Today, Democrats and civil rights leaders view the annual commemoration of Bloody Sunday, dubbed the Selma Bridge Crossing Jubilee, as an essential event in the continued battle for the expansion and protection of voting rights.
“Historically, we do events as anniversaries, and we say we are celebrating. But the fact of the matter is, we’re still fighting,” Martin Luther King III, the eldest son of King, told The Hill.
“As we’ve recently seen in state legislatures across this nation, voter suppression is alive and well,” Rep. Terri Sewell (D-Ala.), a Selma native whose congressional district covers the starting point of the 1965 marches, added in a statement.
More than 250 bills in 43 states have been introduced in state legislatures that would restrict voting rights in some capacity, according to a recent Brennan Center for Justice report.

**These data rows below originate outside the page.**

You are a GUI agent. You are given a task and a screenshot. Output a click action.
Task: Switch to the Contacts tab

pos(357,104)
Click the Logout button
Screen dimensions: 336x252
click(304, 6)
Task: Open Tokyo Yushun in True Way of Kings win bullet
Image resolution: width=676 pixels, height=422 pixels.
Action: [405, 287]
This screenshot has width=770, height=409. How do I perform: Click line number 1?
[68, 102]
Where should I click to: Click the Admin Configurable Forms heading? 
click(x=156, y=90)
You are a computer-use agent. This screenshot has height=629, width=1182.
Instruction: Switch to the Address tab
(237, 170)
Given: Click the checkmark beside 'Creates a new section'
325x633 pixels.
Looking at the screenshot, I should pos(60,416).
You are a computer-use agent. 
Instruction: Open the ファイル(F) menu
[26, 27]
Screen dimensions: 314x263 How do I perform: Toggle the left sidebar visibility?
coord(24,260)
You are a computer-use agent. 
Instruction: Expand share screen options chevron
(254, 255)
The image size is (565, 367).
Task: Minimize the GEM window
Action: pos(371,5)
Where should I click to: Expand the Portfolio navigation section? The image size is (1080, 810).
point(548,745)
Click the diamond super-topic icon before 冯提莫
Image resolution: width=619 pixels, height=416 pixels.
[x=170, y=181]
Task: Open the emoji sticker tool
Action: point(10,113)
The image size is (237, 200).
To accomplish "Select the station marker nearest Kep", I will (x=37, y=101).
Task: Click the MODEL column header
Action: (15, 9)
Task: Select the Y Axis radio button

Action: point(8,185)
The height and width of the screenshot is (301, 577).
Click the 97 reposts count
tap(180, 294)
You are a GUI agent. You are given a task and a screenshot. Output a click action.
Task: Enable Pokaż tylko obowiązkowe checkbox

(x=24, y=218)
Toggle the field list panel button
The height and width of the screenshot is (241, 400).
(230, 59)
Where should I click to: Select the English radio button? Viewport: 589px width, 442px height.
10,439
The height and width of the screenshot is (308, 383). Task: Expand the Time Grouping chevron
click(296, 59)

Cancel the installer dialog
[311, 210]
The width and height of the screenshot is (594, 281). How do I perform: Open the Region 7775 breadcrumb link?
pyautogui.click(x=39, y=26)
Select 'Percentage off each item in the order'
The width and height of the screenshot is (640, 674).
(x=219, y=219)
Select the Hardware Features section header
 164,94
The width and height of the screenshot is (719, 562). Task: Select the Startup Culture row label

H.R. 1 would nullify many of those state proposals, requiring states to offer mail-in ballots, early voting periods and same-day voter registration. It also would create automatic voter registration and make Election Day a national holiday for federal workers.
Several prominent Democratic lawmakers are slated to speak at the entirely virtual event this year, including Sewell, Speaker Nancy Pelosi (Calif.), House Democratic Whip James Clyburn (S.C.), and Sens. Cory Booker (N.J.) and Raphael Warnock (Ga.).
Clyburn described the commemorative gathering as continuing “to run the race” that Lewis began, and called the passage of H.R. 1 on Wednesday night a “good first step.”
“We got to be steady, we got to stay focused because there are forces — and we see them all around us — that are wishing to turn the clock back,” the No. 3 House Democrat told The Hill.
Lewis died on July 17. He was 80.
Voting rights have become a deeply partisan issue in the past year, in part because of former President Trump’s unsubstantiated allegations of voter fraud in the 2020 election that have been repeated by numerous Republicans.
Dozens of lawsuits by Trump and his allies were filed across the country, leading to dismissals by numerous judges, including some Trump appointees.
“Embedded in that argument is the legitimacy of the citizenship of African Americans,” NAACP President Derrick Johnson told The Hill, saying that complaints mostly focused on “jurisdictions where African American voters make up a substantial [percent of the population].”
H.R. 1 isn’t expected to garner enough, if any, GOP support to advance in the Senate, meaning the sweeping reform bill will most likely fall prey to the filibuster.
“Republicans have made a calculation … to be obstructionists to deny victories to Democrats, not because they shouldn’t be done, because they want to be partisan,” Clyburn said.
Clyburn and Sewell both noted, however, that the best way to honor Lewis’ legacy would be to get a separate bill, the John Lewis Voting Rights Advancement Act, passed later this year.
The legislation, which passed the House in the previous Congress only to gather dust in the GOP-controlled Senate, would establish a new formula for federal preclearance outlined in Sections 4 and 5 of the Voting Rights Act.
The oversight required states and jurisdictions with histories of racial discrimination — largely in the South — to gain approval from the Department of Justice before implementing any change to voting procedures.
But in 2013, the Supreme Court rendered the preclearance moot, while leaving the door open for Congress to develop and pass a new formula.
Clyburn said House Democrats hope to have the new preclearance guidelines ready to be introduced by September.
“Old battles have become new again,” Sewell said. “That is why we must pass H.R. 4, The John R. Lewis Voting Rights Act, to ensure all Americans can fully participate in our democracy.”